In an interview with the Bloomberg network, published on Tuesday, Amer added: "We will see a greater volatility in the currency rate after the cancellation of the transfer mechanism of foreign funds, where investors will now have to deal in the interbank market."
"But at the same time, we have reserves to help us deal with any speculation or practices that cause confusion to the market," Amer said, adding that there was work to ensure that the market was "free".
Amer also said that monetary reserves help to defend the new currency pricing system, and that the interest rate can also be used as a tool to counter that.
The remarks by the central bank governor, according to Bloomberg, appear to be directed in some way to foreign investors who scrutinize Egypt's economic policy as the country approaches the new tranche of the IMF's $ 12 billion loan over three years.

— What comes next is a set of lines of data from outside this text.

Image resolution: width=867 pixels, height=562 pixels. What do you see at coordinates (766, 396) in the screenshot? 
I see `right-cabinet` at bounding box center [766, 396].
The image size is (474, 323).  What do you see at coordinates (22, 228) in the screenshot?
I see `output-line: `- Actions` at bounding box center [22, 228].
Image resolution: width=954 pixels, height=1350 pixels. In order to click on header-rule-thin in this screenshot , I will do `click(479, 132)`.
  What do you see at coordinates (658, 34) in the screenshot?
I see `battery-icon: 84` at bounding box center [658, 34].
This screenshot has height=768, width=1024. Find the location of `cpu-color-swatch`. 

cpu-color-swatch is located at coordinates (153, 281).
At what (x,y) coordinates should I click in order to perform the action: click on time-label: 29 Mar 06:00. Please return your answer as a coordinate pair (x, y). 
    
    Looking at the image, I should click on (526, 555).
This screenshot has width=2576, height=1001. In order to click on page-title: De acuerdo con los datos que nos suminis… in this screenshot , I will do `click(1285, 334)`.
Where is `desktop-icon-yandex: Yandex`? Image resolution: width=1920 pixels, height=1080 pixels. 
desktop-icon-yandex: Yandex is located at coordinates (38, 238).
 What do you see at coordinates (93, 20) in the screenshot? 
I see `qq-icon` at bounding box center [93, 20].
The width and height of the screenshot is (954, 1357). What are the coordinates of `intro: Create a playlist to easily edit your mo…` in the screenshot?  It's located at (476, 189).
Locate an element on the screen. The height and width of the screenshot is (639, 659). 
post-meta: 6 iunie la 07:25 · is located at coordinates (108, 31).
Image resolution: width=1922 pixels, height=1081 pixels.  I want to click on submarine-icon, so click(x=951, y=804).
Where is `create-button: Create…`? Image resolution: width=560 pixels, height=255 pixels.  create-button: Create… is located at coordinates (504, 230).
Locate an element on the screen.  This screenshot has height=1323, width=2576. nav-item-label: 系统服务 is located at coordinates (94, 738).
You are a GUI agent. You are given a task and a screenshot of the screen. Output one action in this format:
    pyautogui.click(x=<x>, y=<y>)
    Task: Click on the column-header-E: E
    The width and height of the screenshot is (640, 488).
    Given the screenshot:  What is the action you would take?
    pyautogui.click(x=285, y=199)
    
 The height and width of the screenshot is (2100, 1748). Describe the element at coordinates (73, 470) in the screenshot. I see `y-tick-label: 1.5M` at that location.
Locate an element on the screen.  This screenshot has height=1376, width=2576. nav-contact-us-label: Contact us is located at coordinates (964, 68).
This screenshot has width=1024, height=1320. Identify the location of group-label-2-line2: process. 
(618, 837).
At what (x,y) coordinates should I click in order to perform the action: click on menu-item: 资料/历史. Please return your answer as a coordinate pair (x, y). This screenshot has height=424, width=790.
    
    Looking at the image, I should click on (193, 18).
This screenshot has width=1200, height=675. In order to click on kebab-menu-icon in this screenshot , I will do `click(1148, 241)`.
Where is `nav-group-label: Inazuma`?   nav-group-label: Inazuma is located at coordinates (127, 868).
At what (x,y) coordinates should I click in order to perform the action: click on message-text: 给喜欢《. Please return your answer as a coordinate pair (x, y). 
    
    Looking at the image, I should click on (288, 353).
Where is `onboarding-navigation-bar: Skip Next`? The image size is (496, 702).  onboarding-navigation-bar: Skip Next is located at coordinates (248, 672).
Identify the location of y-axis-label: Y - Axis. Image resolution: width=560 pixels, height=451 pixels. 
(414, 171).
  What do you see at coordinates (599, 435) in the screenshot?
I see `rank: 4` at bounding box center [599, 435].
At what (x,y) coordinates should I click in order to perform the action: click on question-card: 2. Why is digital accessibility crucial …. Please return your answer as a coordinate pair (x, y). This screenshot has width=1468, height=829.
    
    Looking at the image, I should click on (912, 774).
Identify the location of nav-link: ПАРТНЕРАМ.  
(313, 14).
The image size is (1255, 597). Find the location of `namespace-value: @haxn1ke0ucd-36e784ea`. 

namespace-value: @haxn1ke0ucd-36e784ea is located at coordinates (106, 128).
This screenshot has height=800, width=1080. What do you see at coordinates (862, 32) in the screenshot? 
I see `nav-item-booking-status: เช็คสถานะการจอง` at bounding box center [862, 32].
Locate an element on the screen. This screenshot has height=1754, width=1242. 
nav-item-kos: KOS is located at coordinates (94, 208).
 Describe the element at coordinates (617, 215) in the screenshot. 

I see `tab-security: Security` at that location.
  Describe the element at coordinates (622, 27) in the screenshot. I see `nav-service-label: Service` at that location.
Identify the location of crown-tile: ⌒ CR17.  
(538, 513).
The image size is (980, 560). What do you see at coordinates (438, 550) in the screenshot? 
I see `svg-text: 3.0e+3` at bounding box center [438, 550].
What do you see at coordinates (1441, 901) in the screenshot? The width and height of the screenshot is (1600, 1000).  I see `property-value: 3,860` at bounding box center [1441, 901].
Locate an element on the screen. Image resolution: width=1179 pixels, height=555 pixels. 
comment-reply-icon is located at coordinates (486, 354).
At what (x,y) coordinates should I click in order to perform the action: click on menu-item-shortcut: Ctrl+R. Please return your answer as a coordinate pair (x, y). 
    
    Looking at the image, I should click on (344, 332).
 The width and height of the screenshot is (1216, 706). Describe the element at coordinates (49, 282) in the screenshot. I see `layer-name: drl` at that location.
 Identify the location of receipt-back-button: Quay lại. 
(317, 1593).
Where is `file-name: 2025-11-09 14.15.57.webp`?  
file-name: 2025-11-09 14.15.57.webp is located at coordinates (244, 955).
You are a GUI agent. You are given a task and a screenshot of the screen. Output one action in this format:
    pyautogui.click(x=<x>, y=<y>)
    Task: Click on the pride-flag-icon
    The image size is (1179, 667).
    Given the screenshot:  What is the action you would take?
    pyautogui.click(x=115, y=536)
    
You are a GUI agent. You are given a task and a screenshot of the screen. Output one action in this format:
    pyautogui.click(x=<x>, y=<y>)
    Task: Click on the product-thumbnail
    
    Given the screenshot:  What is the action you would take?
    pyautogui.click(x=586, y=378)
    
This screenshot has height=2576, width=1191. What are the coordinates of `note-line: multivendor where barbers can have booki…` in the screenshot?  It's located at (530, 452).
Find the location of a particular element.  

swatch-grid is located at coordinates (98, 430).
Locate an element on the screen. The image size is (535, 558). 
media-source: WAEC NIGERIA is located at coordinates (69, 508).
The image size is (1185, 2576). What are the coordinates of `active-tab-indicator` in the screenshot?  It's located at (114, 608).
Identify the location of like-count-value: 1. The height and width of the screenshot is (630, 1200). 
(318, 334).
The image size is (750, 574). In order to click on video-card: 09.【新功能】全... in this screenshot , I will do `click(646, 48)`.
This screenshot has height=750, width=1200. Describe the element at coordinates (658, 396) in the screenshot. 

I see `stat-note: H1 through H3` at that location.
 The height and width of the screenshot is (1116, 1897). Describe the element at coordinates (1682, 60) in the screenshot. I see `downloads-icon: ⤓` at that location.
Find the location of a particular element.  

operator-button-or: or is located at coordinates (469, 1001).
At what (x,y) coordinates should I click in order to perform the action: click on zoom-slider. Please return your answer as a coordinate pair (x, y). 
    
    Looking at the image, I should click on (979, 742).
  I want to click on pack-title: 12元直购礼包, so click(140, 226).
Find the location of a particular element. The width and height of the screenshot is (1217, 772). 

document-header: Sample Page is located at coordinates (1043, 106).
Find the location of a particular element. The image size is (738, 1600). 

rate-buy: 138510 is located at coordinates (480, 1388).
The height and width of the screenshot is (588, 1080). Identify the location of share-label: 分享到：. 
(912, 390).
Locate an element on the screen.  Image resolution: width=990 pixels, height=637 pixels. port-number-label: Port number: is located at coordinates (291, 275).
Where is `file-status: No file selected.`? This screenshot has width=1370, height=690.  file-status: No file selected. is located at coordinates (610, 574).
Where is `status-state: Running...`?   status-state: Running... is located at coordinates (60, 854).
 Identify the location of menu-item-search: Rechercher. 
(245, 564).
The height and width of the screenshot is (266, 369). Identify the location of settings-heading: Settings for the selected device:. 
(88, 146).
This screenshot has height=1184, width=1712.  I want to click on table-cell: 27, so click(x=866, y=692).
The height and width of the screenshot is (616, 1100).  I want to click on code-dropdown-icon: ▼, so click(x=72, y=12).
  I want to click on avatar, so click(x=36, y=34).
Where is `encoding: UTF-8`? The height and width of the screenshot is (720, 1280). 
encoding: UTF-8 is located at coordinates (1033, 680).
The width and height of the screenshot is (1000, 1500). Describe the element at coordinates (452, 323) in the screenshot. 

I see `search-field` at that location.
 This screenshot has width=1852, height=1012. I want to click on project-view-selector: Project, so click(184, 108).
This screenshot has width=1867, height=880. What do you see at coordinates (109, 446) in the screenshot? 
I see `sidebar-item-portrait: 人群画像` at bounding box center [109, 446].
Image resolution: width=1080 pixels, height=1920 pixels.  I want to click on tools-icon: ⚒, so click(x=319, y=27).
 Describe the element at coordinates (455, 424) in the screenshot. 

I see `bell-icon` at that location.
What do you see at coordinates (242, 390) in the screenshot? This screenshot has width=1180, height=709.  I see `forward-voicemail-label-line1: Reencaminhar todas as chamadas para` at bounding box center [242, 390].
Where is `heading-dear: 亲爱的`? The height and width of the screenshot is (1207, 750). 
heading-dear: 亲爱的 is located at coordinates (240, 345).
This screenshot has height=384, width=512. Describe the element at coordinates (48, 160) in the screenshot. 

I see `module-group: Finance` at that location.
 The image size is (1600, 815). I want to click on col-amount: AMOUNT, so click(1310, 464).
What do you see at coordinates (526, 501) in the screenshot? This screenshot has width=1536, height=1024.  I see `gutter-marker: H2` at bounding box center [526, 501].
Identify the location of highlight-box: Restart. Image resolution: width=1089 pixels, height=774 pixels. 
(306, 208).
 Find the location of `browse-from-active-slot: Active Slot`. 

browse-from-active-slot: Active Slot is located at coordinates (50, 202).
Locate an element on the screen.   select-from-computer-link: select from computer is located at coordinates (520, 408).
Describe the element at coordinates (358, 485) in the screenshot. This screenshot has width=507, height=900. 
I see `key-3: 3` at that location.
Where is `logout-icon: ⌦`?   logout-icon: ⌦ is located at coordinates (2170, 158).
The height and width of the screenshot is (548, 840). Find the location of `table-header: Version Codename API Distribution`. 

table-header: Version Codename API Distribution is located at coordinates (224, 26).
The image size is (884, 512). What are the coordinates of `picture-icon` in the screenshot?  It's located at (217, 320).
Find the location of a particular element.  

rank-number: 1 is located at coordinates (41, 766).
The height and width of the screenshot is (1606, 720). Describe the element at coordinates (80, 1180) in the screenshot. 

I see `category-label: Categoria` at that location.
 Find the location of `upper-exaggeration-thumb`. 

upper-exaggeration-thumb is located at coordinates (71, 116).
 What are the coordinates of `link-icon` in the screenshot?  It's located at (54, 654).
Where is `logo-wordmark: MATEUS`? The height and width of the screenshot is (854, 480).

Tariq Amer said that January saw the first positive net inflow of foreign investors since last May.
"We have portfolios of more than $ 10 billion and the cash reserves have seen little decline despite external inflows, reflecting the resilience of our economy," he told Bloomberg.
Foreign exchange reserves in Egypt rose from $ 15 billion before the process floated, to a record high of more than $ 44 billion in November, followed by a $ 2 billion decline in December, partly due to the delay in the fifth installment of the IMF loan.
The governor of the Central Bank noted in his interview with Bloomberg that Egypt is expected to get the new installment of the loan at the end of January or the beginning of February at the latest.
He told the network: "We agreed on everything, we agreed with the mission on the performance of Egypt during that stage and there is agreement on our commitment to the program." When asked if there are significant obstacles, he replied "No".